March 16, 2011

The Yes Men Strike Again: Hair Salons Can't Protect Against the Effects of Oil Spills

Want to save wildlife from the threat of an oil spill? Just go get your hair done. At least that's what Enbridge wants you to do in their new MyHairCares initiative, that would turn 450,000 pounds of hair from salons across North America into “super-absorbent hair booms.”

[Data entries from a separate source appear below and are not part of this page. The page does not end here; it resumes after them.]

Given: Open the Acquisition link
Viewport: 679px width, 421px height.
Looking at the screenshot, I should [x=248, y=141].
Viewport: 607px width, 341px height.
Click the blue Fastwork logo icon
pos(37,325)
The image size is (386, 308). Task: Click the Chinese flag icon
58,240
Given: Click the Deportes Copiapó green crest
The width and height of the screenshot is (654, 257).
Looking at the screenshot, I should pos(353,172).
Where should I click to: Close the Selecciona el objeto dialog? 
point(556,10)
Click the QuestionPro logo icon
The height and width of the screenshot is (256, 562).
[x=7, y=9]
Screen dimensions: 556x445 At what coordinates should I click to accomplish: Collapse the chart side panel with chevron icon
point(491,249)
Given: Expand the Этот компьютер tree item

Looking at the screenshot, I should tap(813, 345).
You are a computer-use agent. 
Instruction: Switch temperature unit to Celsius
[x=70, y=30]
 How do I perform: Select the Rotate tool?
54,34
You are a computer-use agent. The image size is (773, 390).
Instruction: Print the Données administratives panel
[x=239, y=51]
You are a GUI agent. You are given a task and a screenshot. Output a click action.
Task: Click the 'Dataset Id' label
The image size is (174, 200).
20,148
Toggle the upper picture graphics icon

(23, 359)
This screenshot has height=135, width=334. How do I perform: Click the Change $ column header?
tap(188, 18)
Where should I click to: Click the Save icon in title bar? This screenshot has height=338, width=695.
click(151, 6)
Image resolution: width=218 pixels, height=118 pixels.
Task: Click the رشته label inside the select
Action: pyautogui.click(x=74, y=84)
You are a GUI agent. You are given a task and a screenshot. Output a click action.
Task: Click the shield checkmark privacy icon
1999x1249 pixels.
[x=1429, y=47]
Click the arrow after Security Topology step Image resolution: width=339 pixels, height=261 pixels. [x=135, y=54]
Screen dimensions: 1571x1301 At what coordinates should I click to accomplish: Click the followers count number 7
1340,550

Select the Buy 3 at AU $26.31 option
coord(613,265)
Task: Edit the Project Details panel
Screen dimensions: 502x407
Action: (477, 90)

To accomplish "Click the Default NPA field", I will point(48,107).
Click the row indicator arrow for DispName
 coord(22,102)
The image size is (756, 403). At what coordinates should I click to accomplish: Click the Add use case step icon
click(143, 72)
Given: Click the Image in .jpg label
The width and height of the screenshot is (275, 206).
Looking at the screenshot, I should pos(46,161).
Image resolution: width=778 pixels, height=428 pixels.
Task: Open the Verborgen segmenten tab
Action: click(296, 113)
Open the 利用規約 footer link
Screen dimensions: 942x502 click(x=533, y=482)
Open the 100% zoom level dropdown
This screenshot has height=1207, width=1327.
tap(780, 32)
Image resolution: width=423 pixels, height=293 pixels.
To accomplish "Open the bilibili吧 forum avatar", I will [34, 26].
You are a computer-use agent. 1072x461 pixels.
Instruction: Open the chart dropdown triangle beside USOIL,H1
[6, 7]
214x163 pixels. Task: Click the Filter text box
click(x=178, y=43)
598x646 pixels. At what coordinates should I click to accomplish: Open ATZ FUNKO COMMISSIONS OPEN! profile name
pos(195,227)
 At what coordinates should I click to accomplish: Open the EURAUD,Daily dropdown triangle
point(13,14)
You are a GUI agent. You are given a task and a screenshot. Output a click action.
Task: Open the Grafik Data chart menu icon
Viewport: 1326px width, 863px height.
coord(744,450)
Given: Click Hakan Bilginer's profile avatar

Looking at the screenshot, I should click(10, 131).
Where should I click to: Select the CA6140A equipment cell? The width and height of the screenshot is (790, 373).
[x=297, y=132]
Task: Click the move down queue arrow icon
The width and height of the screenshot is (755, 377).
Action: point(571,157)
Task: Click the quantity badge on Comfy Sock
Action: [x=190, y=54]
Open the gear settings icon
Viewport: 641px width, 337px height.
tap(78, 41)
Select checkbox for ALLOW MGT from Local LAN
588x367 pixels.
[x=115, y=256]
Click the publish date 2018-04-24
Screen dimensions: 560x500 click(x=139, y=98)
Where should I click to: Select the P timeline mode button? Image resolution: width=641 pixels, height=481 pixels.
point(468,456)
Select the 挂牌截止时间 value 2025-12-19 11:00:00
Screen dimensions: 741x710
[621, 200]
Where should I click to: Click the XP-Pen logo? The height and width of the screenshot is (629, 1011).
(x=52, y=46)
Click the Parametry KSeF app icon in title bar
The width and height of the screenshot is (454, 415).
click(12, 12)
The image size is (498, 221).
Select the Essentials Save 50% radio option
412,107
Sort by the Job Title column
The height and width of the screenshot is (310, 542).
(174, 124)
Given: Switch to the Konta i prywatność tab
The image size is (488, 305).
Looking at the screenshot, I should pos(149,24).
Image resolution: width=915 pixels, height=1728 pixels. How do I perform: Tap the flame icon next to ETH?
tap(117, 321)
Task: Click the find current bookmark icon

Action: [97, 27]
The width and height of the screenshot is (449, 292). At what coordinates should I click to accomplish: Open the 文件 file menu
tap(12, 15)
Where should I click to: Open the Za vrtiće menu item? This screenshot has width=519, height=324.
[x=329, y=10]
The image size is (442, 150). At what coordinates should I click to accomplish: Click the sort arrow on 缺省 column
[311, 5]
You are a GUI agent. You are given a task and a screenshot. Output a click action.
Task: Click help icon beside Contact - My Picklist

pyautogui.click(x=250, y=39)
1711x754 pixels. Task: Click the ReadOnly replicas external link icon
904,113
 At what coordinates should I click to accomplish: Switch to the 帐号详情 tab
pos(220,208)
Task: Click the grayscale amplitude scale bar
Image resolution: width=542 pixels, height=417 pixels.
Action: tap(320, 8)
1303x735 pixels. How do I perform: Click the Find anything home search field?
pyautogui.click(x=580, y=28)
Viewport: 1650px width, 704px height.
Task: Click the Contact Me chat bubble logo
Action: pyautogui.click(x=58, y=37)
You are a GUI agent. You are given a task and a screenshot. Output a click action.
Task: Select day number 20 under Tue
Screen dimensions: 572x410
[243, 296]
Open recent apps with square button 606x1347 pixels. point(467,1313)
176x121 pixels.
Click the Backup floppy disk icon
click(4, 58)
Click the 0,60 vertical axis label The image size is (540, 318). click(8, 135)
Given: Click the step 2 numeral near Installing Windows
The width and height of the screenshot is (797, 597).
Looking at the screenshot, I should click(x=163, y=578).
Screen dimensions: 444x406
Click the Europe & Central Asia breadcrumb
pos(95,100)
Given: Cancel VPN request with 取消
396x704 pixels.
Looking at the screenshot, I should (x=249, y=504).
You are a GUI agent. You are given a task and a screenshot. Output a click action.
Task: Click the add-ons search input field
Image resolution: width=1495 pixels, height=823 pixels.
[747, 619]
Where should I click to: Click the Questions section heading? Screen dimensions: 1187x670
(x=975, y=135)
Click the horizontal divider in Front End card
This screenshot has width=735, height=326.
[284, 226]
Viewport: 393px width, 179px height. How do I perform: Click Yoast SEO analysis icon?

Or so the media thought... This next wave of oil spill efforts isn't real at all, and the environmental spoof campaign is actually the latest work of The Yes Men. From the official press release:

Earlier today, the world learned of oil transport giant Enbridge’s strategy for handling inevitable oil spills along its proposed pipeline through pristine British Columbian wilderness: mop it up with human hair. The cockamamie “MyHairCares” hoax, dreamed up by former oil workers and involving outreach to over 1000 hair salons, was promoted in a slick Video News Release and involved a flurry of conflicting press releases. The original story ran in a number of major news outlets (archive will be posted shortly here), but was pulled with no retraction or explanation after a terse denial by Enbridge that seemed to miss the point entirely. (For a longer, better denial click here.) “This was a funny way to dramatize the fact that neither Enbridge nor any other oil company can prevent spills, and that they basically have no cleanup plan,” said Shannon McPhail, a former Canadian oil worker and Canadian spokesperson for People Enbridge Ruined in Michigan (PERM), the group responsible for MyHairCares. “What's happening in Michigan proves that.” *** Enbridge’s proposed Northern Gateway Pipeline would cut across the Rocky Mountains, the pristine Great Bear rain forest, and over 1,000 streams and rivers. The pipeline would carry 700,000 barrels a day of petroleum products across 1,170 kilometres between Alberta’s Tar Sands and the Pacific Coast, where supertankers would carry the crude though the treacherous Douglas Channel—an area in which currents render conventional oil containment booms useless. “A major spill on the coast or in a river would be devastating and irreversible,” said McPhail. “Canada must not trade in our wilderness just to make some foreign oil companies rich.” One salon owner contacted after the ruse lauded the activists’ approach to getting the media to pay attention to one of the most pressing environmental issues in North America. "I wasn't tricked, I was educated,” said Brian Phillips, owner of World Salon in Toronto. “I had no idea what the people in Michigan were going through with Enbridge. We shouldn’t invite that treatment here in Canada.”

End result? Enbridge isn't happy and is reportedly considering legal action.